Crystalline Mirror Solution公司位于奥地利维也纳，成立于2012年。主要依托维也纳大学的基础物理研究中心，生产具有专利镀膜MBE技术的低噪声反射光学系统。
Ultra-precise measurements of space and time
Using our technology, we can construct optical cavities capable of significantly improved thermal noise performance. Mirror assemblies produced with our coating technology offer up to a 10x reduction in thermo-mechanical (i.e., Brownian) noise compared to current state-of-the-art technology. We have demonstrated this unique thermal noise performance in collaboration with the Ye group at NIST/JILA (1). This substantial reduction in thermal fluctuations enables a significant improvement in the overall frequency stability of optical reference cavities, pushing the ultimate limits of linewidth and noise performance that can be achieved in stabilized laser systems. Given the fact that the last 15 years of research into the coating noise problem had only yielded a reduction by a factor of two, these results represent a long-awaited breakthrough for the precision measurement community. In addition, there are presently no viable alternatives that can achieve such low levels of thermal noise, while maintaining sufficient optical performance.
High resolution in trace gas sensing
For the past decades, IBS-deposited dielectric multilayers have been the most commonly used materials systems for low-loss mirrors in the NIR. One major limitation for these materials is significant levels of optical absorption for wavelengths beyond ~2 μm, which excludes operation of such low-loss reflectors in the mid-infrared (MIR). Compared to dielectric materials, AlGaAs-based DBRs can achieve much lower optical losses in the important spectral mid-IR region between 2 and 5 μm, with absorption losses below 10 ppm. In first tests using substrate-transferred semiconductor materials, performed in the Ye group at JILA/NIST, a cavity with a finesse exceeding 10,000 was demonstrated, while simultaneously exhibiting a cavity reflection contrast of 71%.
High thermal conductivity for high-power lasers
High-power lasers, which are used for a large number of industrial applications, are limited by the unavoidable residual absorption of the reflective optics being used in the lasers system. The low thermal conductivity of IBS coatings (in the order of 1 W/(m*K)) drastically limits the effectiveness of any heat sink solution and attempts to avoid heat-induced structural damage in both the coating and laser system. AlGaAs-based DBRs show a thermal conductivity at least 30x greater than in traditionally sputtered coatings. This significant performance increase makes substrate-transferred crystalline mirrors an ideal optical system for superior thermal management in harsh environments. Additionally, the intrinsic bonding process allows integration of the DBR onto arbitrary substrates, particularly for high-power optical applications, high-performance SiC or diamond substrates used as heat sinks.
Precise Atomic Clocks
Low-temperature optical reference cavities using crystalline mirror technology are currently being tested and represent a new world-record in frequency stability.

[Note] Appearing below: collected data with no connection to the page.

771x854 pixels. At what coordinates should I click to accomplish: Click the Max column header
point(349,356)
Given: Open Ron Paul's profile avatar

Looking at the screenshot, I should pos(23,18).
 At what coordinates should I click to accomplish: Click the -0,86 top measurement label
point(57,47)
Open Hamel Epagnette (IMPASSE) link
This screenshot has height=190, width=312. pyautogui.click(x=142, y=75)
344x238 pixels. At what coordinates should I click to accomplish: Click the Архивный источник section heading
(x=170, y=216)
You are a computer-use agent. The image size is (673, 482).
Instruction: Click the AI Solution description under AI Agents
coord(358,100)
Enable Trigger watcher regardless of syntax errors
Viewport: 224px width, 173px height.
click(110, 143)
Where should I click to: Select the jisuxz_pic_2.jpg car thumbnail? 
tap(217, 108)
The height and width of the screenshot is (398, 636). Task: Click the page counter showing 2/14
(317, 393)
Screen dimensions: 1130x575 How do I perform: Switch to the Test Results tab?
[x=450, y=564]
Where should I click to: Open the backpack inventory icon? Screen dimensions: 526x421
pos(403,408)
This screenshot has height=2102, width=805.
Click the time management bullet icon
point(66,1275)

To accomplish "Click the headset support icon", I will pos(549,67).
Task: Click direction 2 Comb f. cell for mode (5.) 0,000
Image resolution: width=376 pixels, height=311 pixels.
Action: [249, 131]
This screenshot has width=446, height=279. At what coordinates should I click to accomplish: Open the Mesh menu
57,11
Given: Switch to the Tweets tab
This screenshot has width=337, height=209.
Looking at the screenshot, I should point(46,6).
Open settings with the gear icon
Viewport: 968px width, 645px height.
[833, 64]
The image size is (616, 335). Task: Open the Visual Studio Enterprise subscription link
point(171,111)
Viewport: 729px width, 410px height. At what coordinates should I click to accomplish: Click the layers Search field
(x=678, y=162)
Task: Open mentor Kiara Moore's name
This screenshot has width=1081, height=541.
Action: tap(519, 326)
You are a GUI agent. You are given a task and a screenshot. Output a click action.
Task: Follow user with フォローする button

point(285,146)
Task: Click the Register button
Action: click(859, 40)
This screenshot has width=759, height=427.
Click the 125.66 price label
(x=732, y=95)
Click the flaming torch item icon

The expected stability surpasses the previously unattainable level of Δf/f below 10¹⁷ in one of second integration time and will establish a new milestone in the performance of optical atomic clocks.
Optical Reference Cavities
Crystalline mirror technology allows for a significant reduction in the size of optical reference cavities, while simultaneously maintaining excellent noise performance. As a consequence, compact, space-based optical reference cavities are currently being developed. This serves as a primer for future space-based navigation systems using optical reference standards.
Gravitational Wave Detection
Crystalline coatings allow, for the first time, for the operation of laser-based interferometric gravitational wave detectors at the ultimate (standard) quantum limit. This goes hand-in-hand with a significant increase in the volume of observed space in a gravitational wave observatory. At this stage, large area-diameter crystalline coatings are being employed both at the German 10 meter prototype detector and the Australian 80 meter prototype detector, and further noise tests are underway at LIGO.
Trace Gas Sensing
The potential for unprecedentedly low optical losses in the MIR spectral regime open the way to completely new capabilities of MIR laser systems and applications, including medical and environmental monitoring. The latter is of significant interest as many large molecules for atmospheric science, medicine, and national security have fundamental vibrational transitions in this region, making it ideal for trace detection efforts. Cavity enhanced detection methods provide the best sensitivity and low-loss optical systems based on crystalline mirror technology will be able to generate a significant impact for such MIR sensing applications. Even without dedicated development efforts, the first crystalline MIR cavity ringdown prototype mirrors already show an optical performance on par with the best coatings present on the commercial market.
xtal therm is our Crystalline Supermirror solution for high-power and ultrafast laser systems. With a thermal conductivity >30× higher than traditional sputtered coatings, there mirrors offer superior thermal management in harsh environments and are typically integrated with high-performance SiC or diamond substrates. Active functionality (e.g. saturable absorption) may also be realized in these structures.